All lines from the one containing "The width and" through the final line of the records below should be reproduced exactly, with the pictures left out.
──────
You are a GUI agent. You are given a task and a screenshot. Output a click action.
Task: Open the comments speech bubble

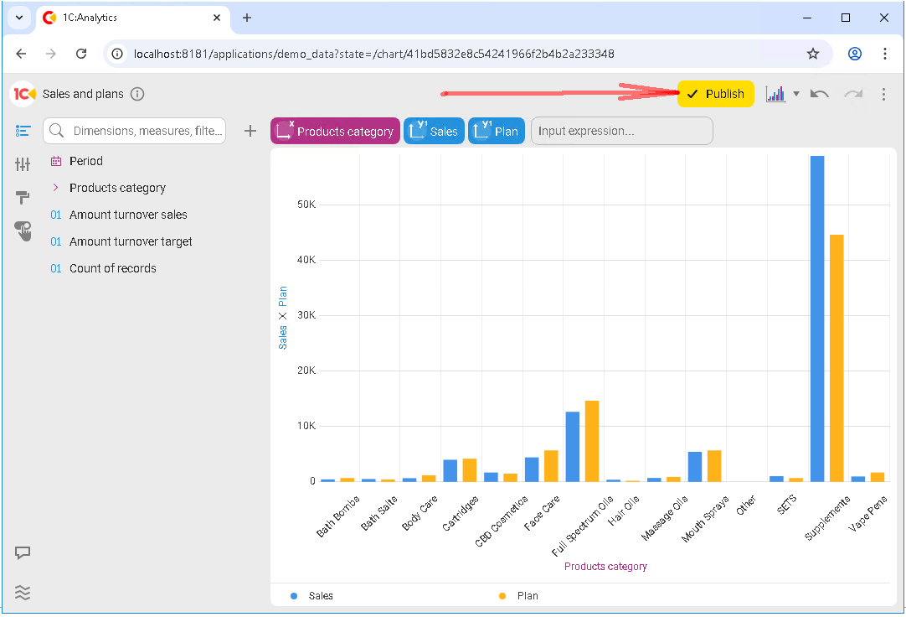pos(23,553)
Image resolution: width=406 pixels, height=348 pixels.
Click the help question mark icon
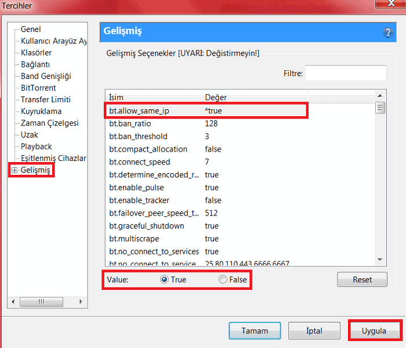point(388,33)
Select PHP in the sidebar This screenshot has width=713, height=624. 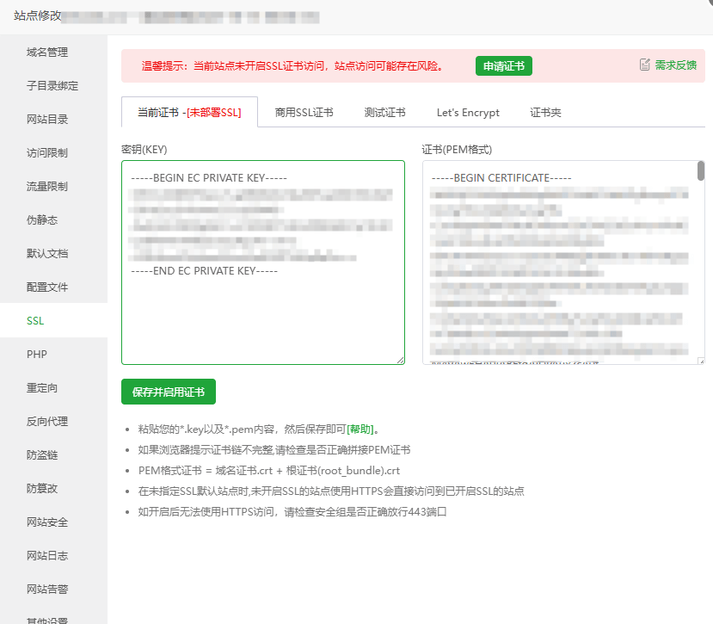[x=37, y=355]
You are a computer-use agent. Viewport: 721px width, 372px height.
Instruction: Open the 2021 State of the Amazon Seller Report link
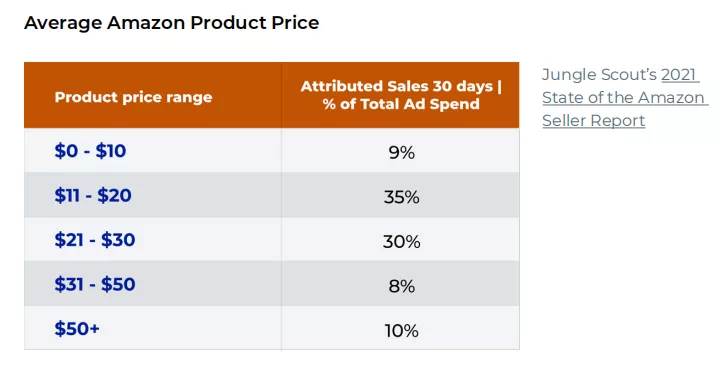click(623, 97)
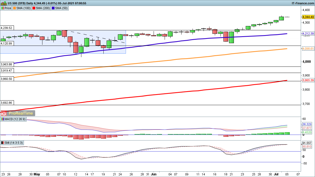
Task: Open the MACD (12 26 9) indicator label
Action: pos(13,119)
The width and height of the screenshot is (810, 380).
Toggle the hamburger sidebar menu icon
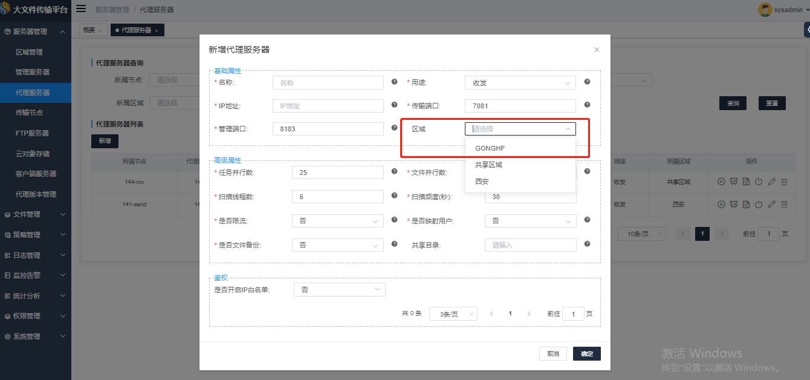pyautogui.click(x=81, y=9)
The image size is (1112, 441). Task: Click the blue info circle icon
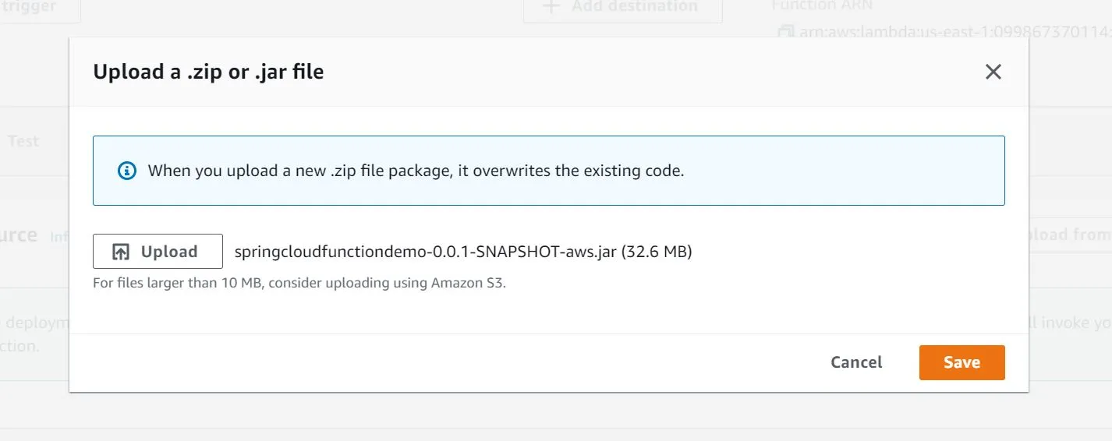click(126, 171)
──────
## Result for this exercise
The width and height of the screenshot is (810, 380).
Toggle the hamburger sidebar menu icon
pyautogui.click(x=81, y=9)
The image size is (1112, 441). Task: Click the blue info circle icon
click(126, 171)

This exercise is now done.